== Aim of the task ==
Copy out the rows below word for word, from the line containing "Click the plus icon in parameter header" through the last row, with both ends included. Omit the pictures from your copy.

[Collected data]
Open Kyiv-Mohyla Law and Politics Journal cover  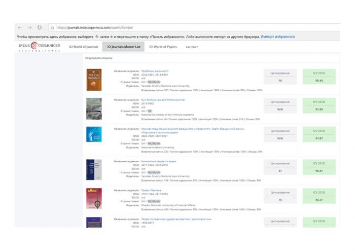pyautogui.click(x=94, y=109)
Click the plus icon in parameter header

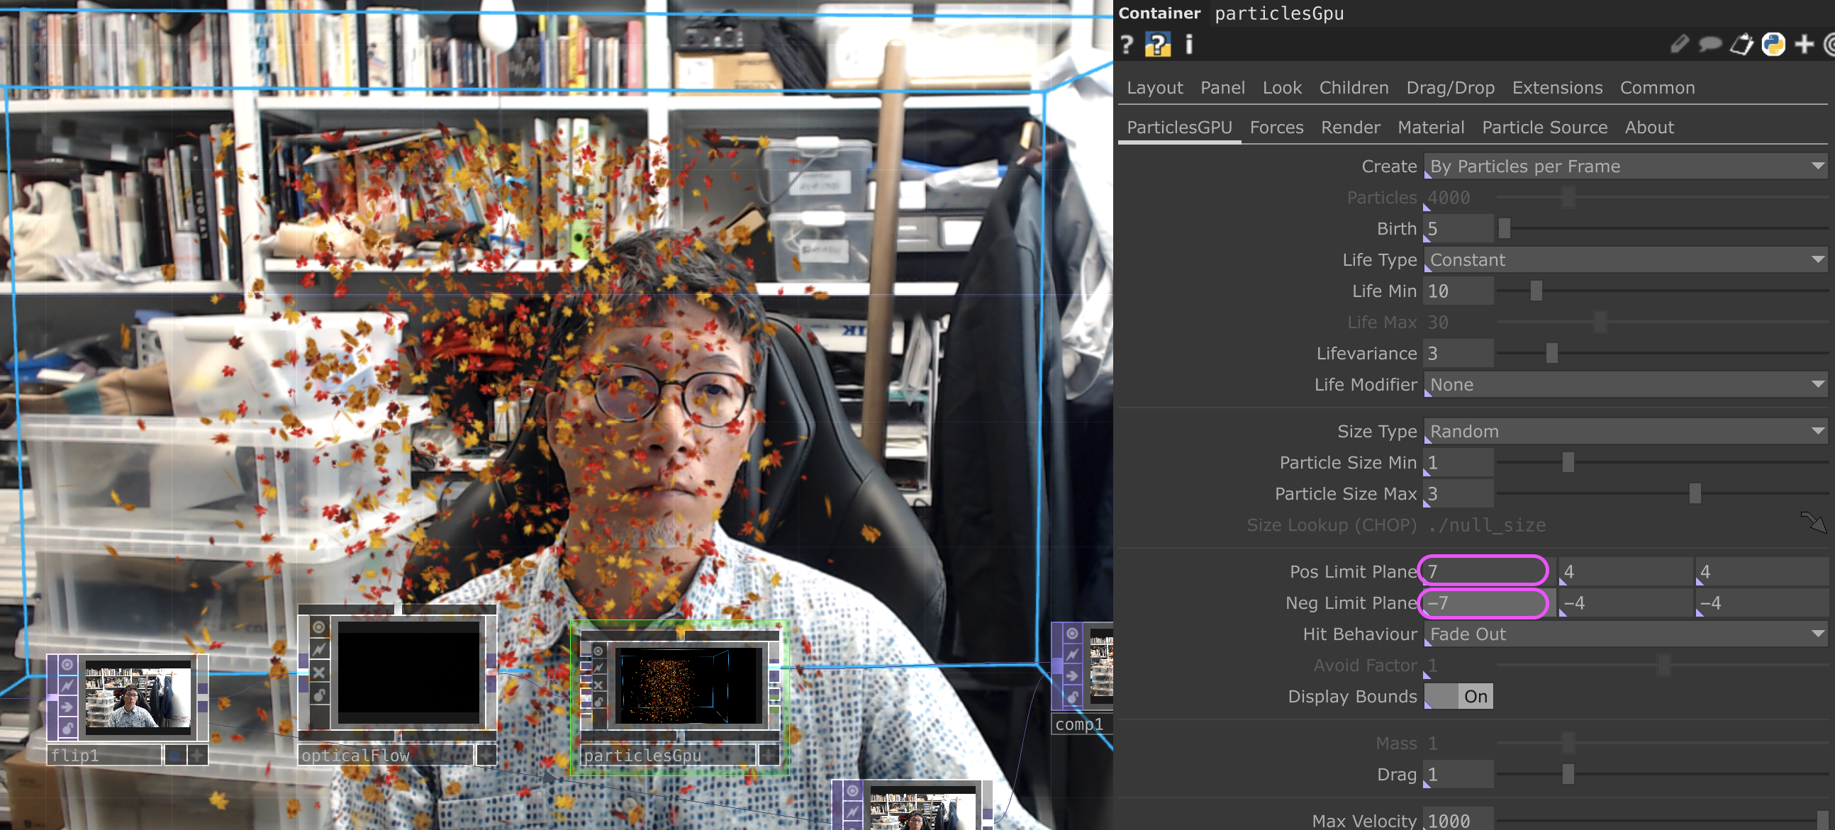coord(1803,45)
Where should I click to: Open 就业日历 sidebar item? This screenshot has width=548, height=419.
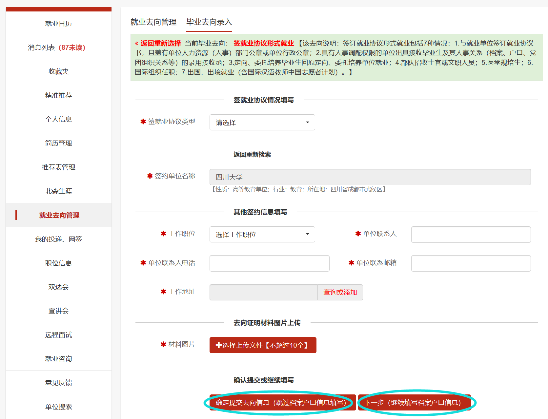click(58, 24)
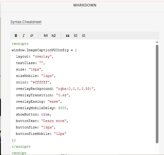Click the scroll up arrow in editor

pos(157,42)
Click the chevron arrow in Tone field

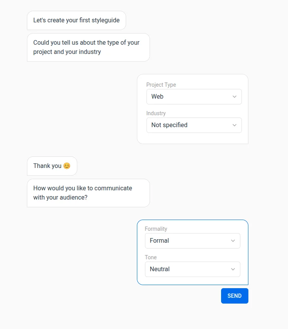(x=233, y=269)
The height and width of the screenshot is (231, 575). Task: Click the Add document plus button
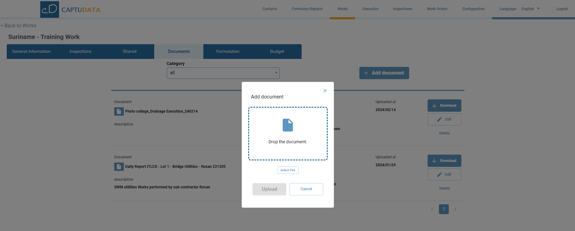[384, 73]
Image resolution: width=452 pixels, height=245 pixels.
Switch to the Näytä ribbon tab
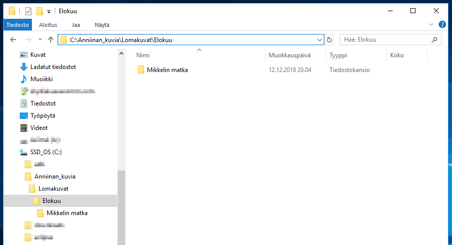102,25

== Result of this exercise ==
Click the plus icon in parameter header

coord(1803,45)
Where should I click to: Open 就业日历 sidebar item? This screenshot has width=548, height=419.
click(58, 24)
Click the scroll up arrow in editor

pos(157,42)
Click the chevron arrow in Tone field

(x=233, y=269)
The height and width of the screenshot is (231, 575). Task: Click the Add document plus button
[384, 73]
Image resolution: width=452 pixels, height=245 pixels.
Switch to the Näytä ribbon tab
102,25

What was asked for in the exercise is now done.